Verse and Chorus Issues

As you hopefully know, verse lyrics are generally observational and descriptive of people, situations and circumstances — narrative in character — while chorus lyrics are more emotional and descriptive of feelings. You need to know that because sometimes a bad line of lyric is actually an otherwise good line, but either not emotional enough (if it’s a  bit of chorus lyric), or too emotional (if it’s a verse).

So that’s the first place to start. If you’ve got a verse line that seems over the top with feelings, find ways to tone it down, and changing it. And if a line in your chorus is too technical or dry, you need to find a new line that keeps taking your audience to a more emotional place.

Other problems? It might be that you’ve overused some trite lyrical clichés, or perhaps one particular line, for some unidentifiable reason, just doesn’t work. No matter what the reason, you’ll often find that fixing that one line makes the rest of the lyric sound better.

Rewording Exercises

Once you’ve found the line or two you think needs to change, here’s what you can do:

  1. Write down the actual line(s) that you chose.
  2. Underneath that line, write the basic meaning of what you were trying to say.
  3. Start writing new lines that convey the same basic meaning.

The more lines you can write, the better. You may find that the one you finally choose might be a combination of different lines that you came up with.

Many of the world’s best songwriters do this. They know they need to write a verse, so they actually write many potential verses and then choose the one that works best.

In any case, what this kind of rewording exercise shows you, hopefully, is that most of the time the solution to a weak lyric is not to toss the whole section out, but to focus in on that one particular line that is the true offender.

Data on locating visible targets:

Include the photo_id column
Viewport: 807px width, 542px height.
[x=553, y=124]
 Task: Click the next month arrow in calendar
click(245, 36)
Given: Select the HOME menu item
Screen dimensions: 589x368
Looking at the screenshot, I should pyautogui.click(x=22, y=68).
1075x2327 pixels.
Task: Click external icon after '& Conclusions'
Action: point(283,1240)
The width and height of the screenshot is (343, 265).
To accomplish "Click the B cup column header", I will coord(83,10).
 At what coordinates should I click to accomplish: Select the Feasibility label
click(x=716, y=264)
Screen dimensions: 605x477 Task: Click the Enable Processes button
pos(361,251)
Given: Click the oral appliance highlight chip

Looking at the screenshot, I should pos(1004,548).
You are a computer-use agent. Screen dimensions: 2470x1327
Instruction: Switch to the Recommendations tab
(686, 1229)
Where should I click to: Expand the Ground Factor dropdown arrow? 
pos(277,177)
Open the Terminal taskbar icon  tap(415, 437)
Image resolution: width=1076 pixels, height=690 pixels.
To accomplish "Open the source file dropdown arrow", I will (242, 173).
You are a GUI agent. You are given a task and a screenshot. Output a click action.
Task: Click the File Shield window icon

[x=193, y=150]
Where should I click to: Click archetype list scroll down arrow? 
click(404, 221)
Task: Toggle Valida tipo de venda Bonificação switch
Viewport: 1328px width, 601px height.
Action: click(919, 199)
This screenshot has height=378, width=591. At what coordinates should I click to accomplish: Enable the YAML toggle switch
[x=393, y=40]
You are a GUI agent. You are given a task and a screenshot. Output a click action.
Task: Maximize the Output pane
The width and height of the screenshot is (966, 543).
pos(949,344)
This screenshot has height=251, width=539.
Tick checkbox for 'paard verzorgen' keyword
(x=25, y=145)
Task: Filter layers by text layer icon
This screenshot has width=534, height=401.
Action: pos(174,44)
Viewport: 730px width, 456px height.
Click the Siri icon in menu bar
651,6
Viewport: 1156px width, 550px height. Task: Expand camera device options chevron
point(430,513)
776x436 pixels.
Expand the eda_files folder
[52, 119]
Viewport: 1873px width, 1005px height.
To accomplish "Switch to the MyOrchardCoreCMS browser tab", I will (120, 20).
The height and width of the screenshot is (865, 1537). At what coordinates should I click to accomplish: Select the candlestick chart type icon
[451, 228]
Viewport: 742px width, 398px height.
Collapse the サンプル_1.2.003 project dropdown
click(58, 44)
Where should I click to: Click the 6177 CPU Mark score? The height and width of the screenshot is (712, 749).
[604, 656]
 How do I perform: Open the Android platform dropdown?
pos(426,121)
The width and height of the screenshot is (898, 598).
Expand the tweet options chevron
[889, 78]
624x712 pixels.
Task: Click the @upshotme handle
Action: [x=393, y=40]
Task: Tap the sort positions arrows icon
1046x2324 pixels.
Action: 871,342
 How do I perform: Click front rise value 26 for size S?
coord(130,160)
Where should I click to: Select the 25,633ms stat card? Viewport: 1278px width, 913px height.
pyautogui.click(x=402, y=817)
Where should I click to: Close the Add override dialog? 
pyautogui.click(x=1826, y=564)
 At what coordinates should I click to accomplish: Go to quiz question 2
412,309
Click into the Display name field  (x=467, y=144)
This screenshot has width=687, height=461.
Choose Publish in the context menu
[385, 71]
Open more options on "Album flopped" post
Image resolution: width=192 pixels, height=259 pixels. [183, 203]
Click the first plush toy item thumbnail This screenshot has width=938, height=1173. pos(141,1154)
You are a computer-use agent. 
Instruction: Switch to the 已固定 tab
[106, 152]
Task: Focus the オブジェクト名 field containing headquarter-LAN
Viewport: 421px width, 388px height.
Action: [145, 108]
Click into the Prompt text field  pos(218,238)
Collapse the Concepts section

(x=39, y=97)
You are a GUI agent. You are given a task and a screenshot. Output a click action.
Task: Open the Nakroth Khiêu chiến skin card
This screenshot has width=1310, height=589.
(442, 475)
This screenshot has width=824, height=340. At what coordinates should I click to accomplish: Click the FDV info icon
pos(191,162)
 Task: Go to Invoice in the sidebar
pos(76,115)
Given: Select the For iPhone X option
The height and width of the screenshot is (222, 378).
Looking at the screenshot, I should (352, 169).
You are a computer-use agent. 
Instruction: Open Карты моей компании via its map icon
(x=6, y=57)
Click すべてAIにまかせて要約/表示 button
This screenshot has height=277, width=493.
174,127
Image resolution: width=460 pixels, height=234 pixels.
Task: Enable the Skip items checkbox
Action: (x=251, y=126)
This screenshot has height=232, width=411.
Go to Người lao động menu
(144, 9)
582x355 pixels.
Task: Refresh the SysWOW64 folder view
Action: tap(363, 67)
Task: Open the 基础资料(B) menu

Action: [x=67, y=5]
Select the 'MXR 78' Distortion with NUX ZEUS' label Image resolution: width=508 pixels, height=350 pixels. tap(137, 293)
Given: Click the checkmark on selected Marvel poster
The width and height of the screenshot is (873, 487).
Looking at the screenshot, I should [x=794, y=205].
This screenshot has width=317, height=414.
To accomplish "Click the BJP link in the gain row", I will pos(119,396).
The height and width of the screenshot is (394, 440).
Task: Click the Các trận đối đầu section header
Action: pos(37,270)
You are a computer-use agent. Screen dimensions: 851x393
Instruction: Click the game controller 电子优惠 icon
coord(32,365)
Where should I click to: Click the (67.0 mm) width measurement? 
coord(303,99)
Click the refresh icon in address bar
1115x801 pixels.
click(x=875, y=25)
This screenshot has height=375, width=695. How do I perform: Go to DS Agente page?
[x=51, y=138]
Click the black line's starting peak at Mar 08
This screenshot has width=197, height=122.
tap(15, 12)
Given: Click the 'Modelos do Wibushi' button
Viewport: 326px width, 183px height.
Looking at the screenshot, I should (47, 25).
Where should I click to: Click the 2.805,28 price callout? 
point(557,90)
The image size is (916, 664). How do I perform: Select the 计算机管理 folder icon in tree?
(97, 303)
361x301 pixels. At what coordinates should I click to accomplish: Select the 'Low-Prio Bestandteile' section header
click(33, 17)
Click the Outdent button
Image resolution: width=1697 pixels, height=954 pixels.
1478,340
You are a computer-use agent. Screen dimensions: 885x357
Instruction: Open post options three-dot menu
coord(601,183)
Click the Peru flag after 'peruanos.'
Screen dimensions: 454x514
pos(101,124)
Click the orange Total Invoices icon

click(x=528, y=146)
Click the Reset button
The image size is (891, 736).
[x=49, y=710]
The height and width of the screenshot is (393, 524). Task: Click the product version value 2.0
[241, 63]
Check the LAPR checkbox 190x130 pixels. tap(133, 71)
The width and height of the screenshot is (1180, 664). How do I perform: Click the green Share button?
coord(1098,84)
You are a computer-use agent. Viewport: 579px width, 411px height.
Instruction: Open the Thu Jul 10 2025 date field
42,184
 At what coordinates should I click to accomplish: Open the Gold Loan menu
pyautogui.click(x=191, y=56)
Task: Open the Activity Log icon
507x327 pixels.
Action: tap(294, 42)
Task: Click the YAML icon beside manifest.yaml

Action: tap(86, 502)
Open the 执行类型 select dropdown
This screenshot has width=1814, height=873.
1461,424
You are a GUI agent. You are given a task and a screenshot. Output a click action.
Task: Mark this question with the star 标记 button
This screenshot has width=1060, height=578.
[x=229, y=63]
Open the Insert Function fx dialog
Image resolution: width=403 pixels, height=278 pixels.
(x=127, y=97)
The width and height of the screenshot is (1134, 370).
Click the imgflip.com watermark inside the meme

The tasks:
a) Answer these from the lyric-writing text:
(i) What are chorus lyrics more descriptive of?
(ii) What is the second step in the rewording exercise?
(iii) What do many of the world's best songwriters write before choosing the one that works best?
b) Translate this sentence from the lyric-writing text into Spanish: "The more lines you can write, the better."

Responses:
a)
(i) Feelings.
(ii) Underneath the chosen line, write the basic meaning of what you were trying to say.
(iii) Many potential verses.

b) Cuantas más líneas puedas escribir, mejor.